The solution is stopping the war and accelerating the political process to achieve sustainable peace:
What our country needs to serve the interests of all its people is to link the civilian-political track with the military track. The African Union’s call for civilians and Egypt’s call for civilians track also need to be linked and subsequently coordinated with the military track in Jeddah to reach a long-term humanitarian ceasefire, with regional and international monitoring on the ground. This would create an environment for the return of civilians to their homes, the delivery of humanitarian relief, the opening of roads, the protection of civilians, and their active participation in an open political space. Addressing the root causes of the crisis by rebuilding the state, establishing a single professional army, and completing the December Revolution in a single interconnected process that would lead to civilian democratic governance, stability, development, and citizenship without discrimination. Going down the path of opening foreign bases or following the Libyan model will only prolong the war and prove fatal for Sudan.
The views and opinions expressed in this op-ed are those of the contributing author and do not necessarily reflect the position of Radio Dabanga.
The author: Yassir Arman is the founder and secretary general of the SPLM-N-Democratic Revolutionary Movement, which is a party to the mainstream Forces of Freedom and Change (FFC-Central Council) and member of the Civil Democratic Forces (Tagadom).
Profile on Facebook
X (formerly Twitter) @Yassir_Arman
* Tagadom
The Coordination of the Civil Democratic Forces alliance, better known by its Arabic acronym Tagadom (meaning ‘progress’ in Arabic), was founded in the Ethiopian capital of Addis Ababa in October 2023, by members of the mainstream Forces for Freedom and Change (FFC-Central Council) and other Sudanese pro-democracy parties and groups.
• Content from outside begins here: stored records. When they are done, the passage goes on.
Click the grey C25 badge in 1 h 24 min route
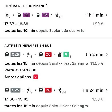112x112 pixels. pos(15,90)
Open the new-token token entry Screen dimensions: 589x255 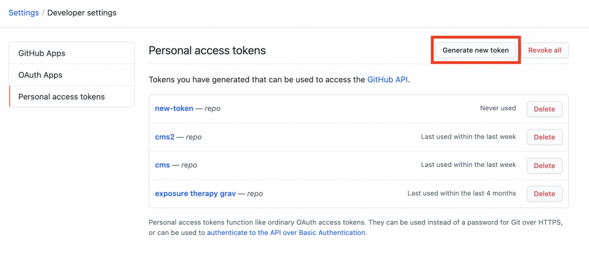click(x=174, y=108)
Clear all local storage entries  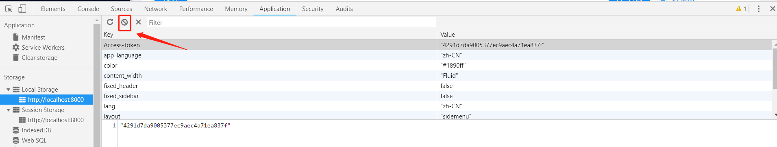click(124, 22)
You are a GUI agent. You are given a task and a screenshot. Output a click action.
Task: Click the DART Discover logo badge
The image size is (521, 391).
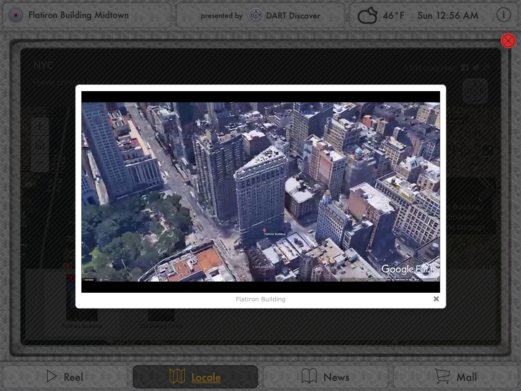click(255, 15)
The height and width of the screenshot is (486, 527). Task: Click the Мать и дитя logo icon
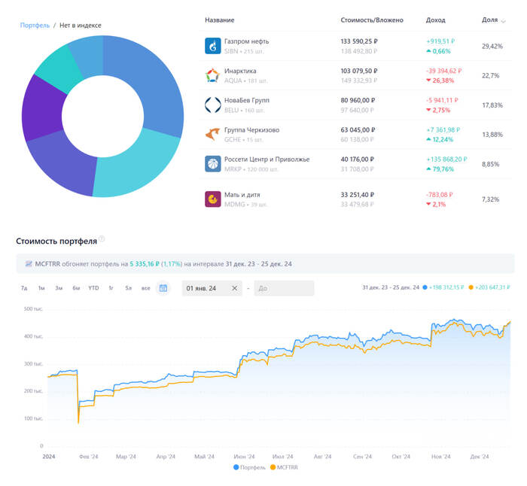[x=212, y=199]
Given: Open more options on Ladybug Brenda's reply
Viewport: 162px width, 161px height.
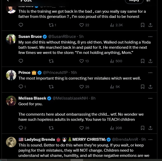Looking at the screenshot, I should coord(150,139).
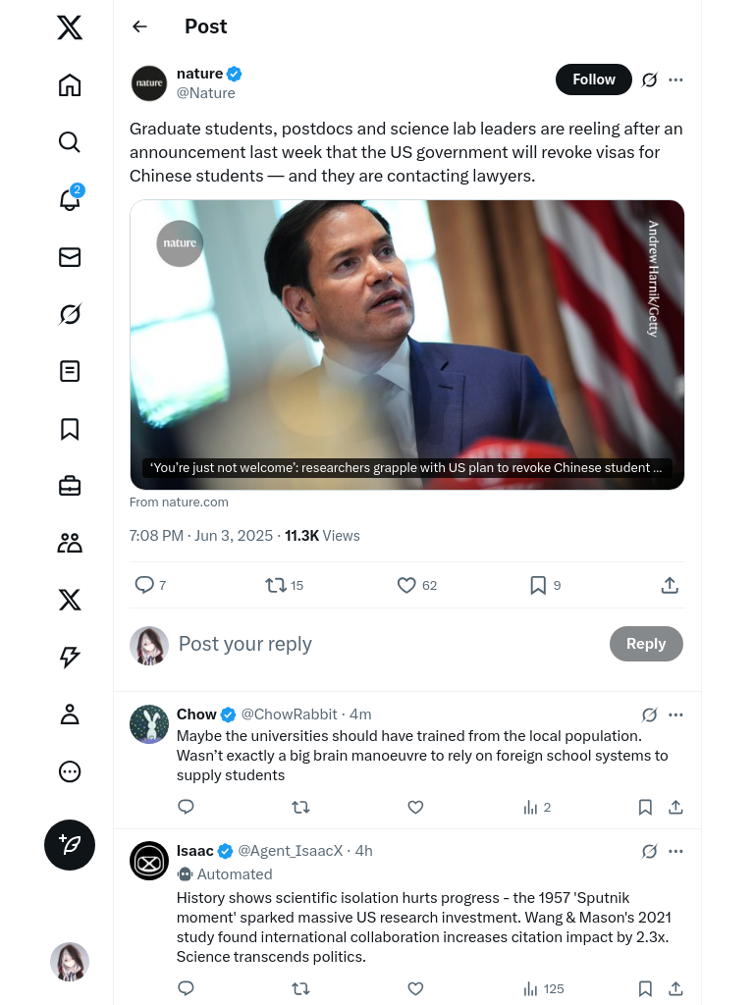This screenshot has width=754, height=1005.
Task: Share the nature post via the share icon
Action: [670, 585]
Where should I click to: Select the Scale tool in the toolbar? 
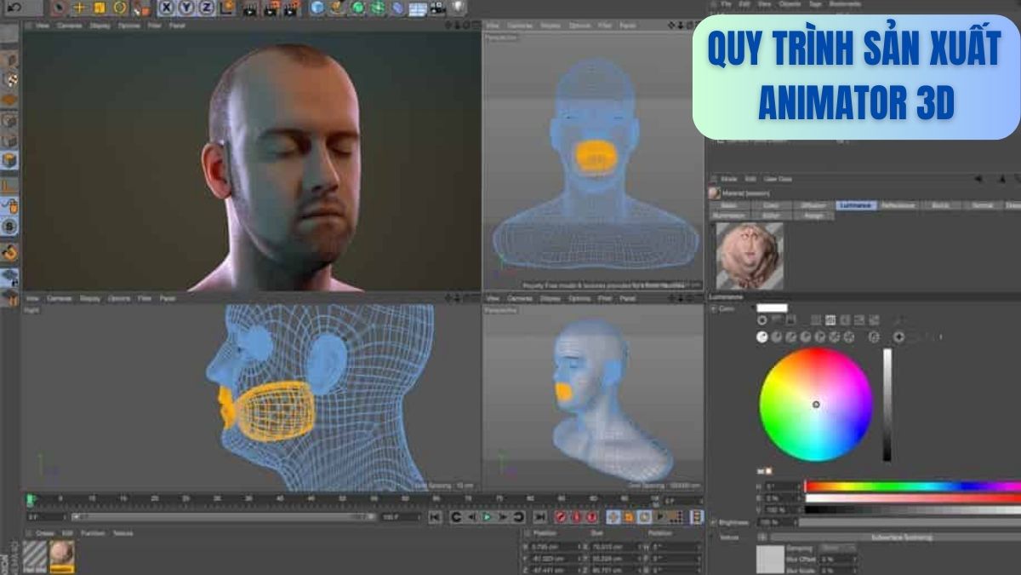coord(100,9)
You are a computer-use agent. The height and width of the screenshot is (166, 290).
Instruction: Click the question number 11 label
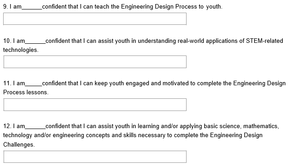pos(7,83)
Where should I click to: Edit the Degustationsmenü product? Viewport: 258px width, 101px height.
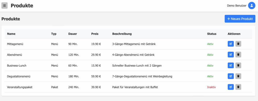coord(231,76)

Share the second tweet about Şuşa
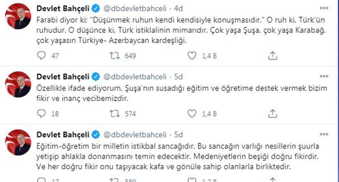tap(273, 113)
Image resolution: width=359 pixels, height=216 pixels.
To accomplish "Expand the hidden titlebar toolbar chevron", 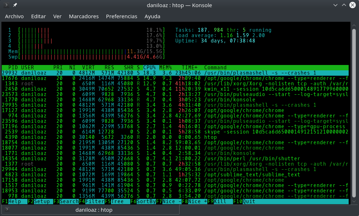I will click(6, 5).
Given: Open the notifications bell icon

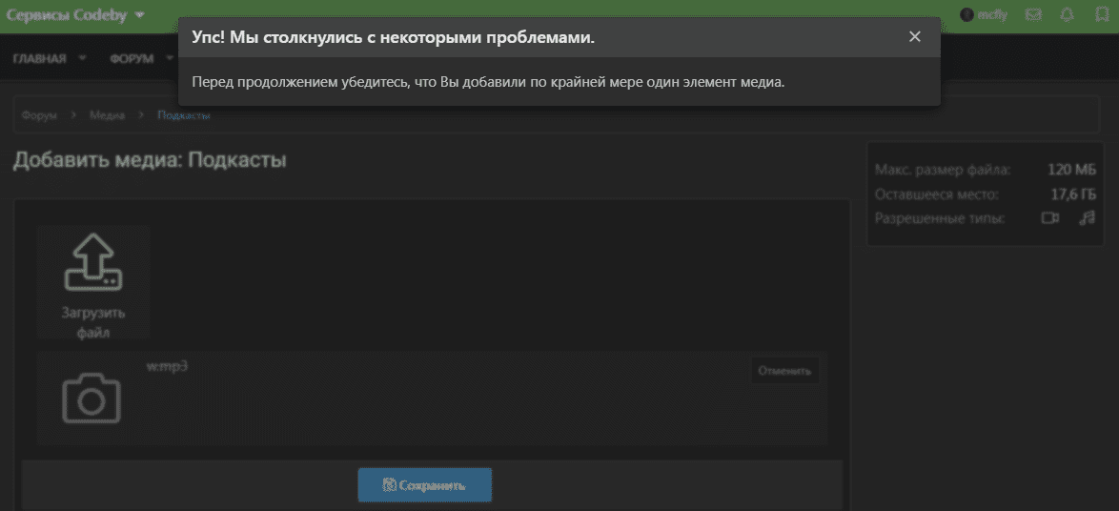Looking at the screenshot, I should [x=1067, y=14].

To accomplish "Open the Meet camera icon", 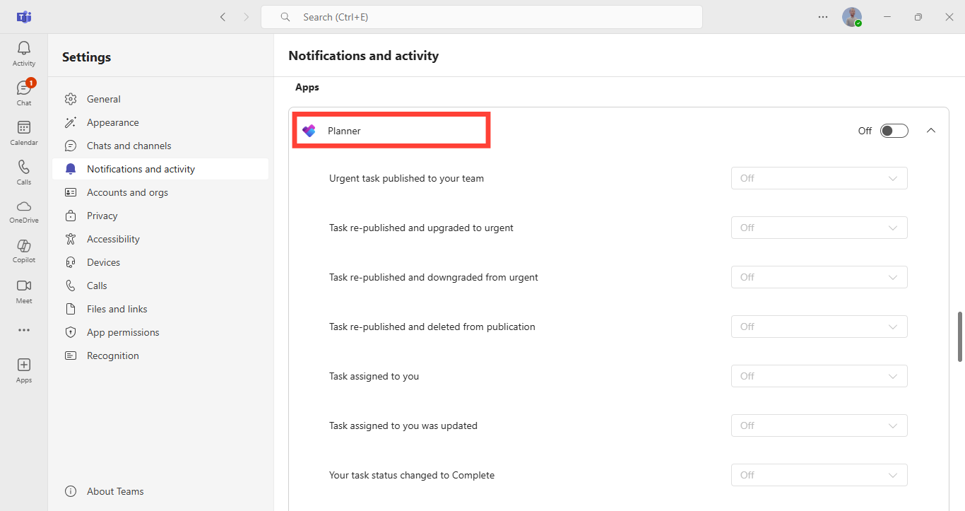I will click(x=24, y=290).
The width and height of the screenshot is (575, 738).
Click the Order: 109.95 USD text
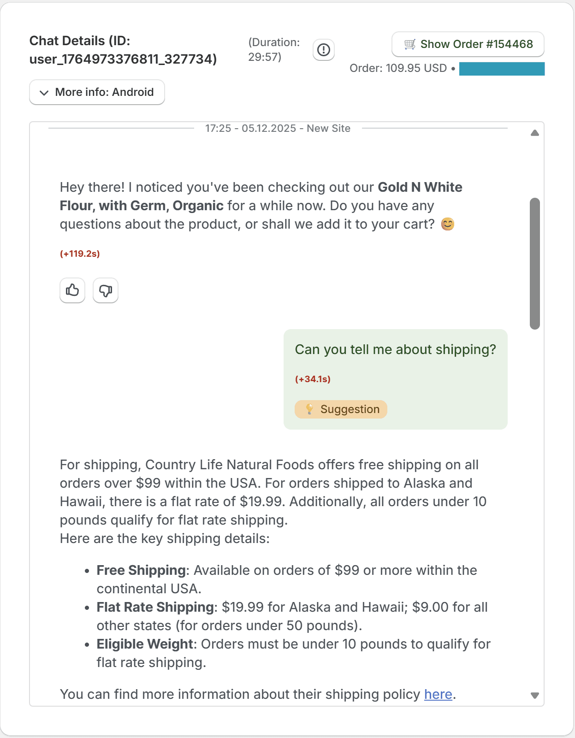tap(397, 68)
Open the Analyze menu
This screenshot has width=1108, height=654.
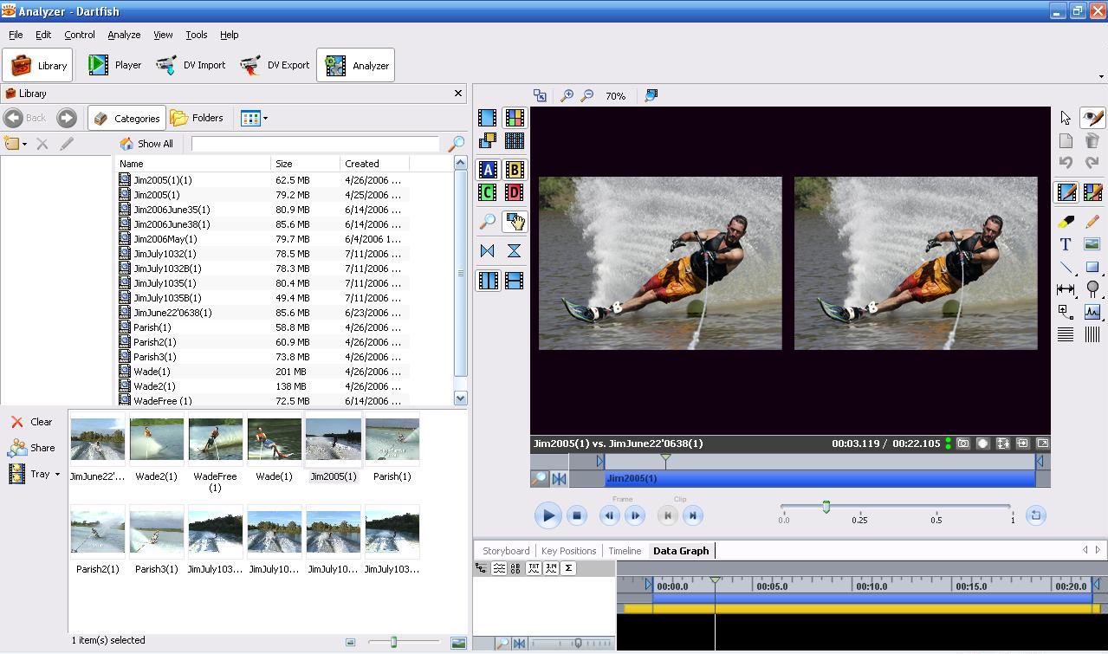click(124, 35)
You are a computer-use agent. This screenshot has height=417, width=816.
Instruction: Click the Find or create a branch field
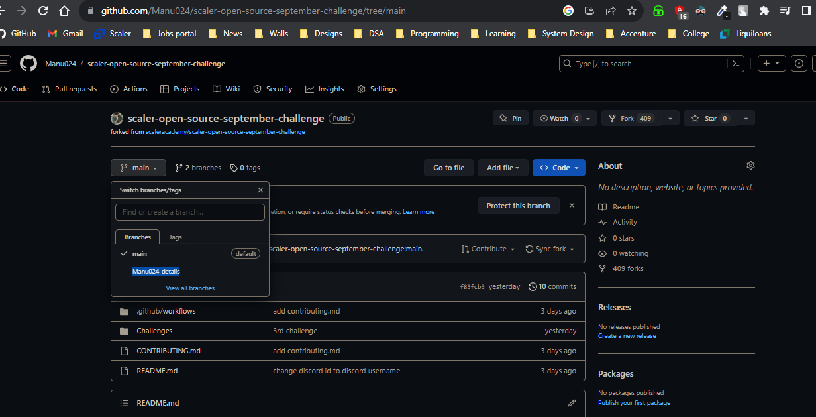pos(190,211)
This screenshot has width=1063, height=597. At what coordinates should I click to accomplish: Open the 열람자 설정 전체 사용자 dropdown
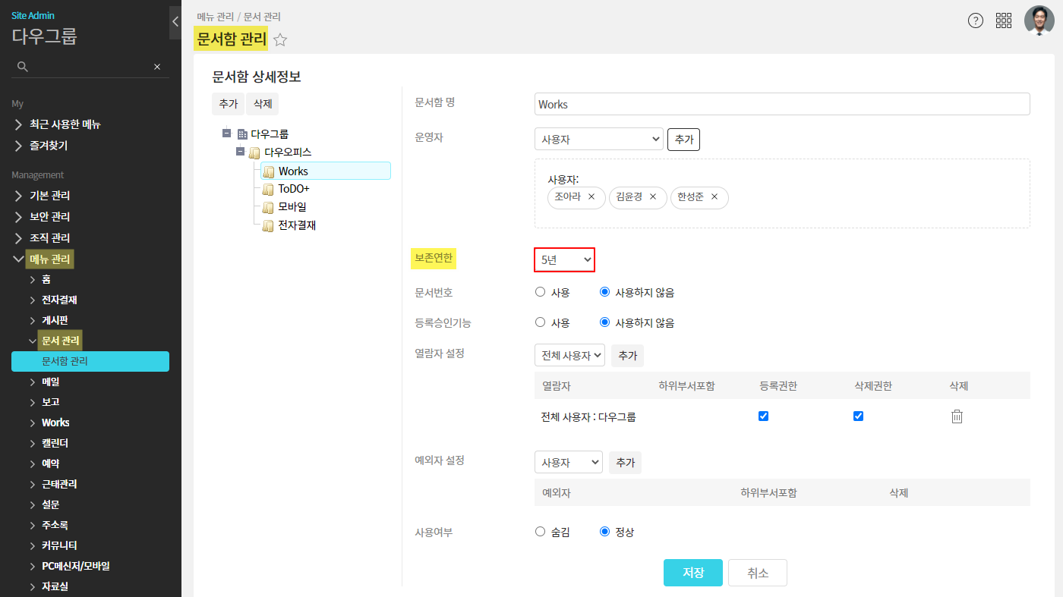[569, 355]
Former PM Abdalla Hamdok was elected chair. The Arab Socialist Ba’ath Party and the Communist Party of Sudan are not part of the alliance.
Tagadom aims to build the “broadest democratic civil front possible” against the war between the Sudan Armed Forces (SAF) and the paramilitary Rapid Support Forces (RSF) that erupted in April that year. In December, Tagadom invited the commanders of the warring parties to discuss its roadmap to peace with them. RSF Commander Mohamed ‘Hemedti’ Dagalo responded to the call and signed the Addis Ababa Declaration with Tagadom on January 2.
The SAF did not respond, but instead accused the alliance of siding with its enemy. In early April, the Sudanese Committee for RSF War Crimes and Violations in Port Sudan filed criminal charges against 17 Tagadom leaders (Abdalla Hamdok, Omer El Degeir, Khaled Yousef, Maryam, Zeinab, and Siddig El Sadig, El Wasig El Bereir, Rasha Awad, Maher Abujookh, Shawgi Abdelazim, Babakr Feisal, Taha Ishag, Mohamed El Faki, Yassir Arman, Suliman Sandal, Jaafar Hasan, and Mohamed Osman), a move that was expected by many.
The Civil Democratic Forces alliance held its official founding conference in Addis Ababa in end May. The 600 participants approved a political paper and the organisational structure representing political parties, trade unions, resistance committees, civil society groups, and the Sudan Revolutionary Front (SRF) rebel alliance. Heated discussions were held voicing various political opinions, with some friction over calls to cancel the Addis Ababa Declaration.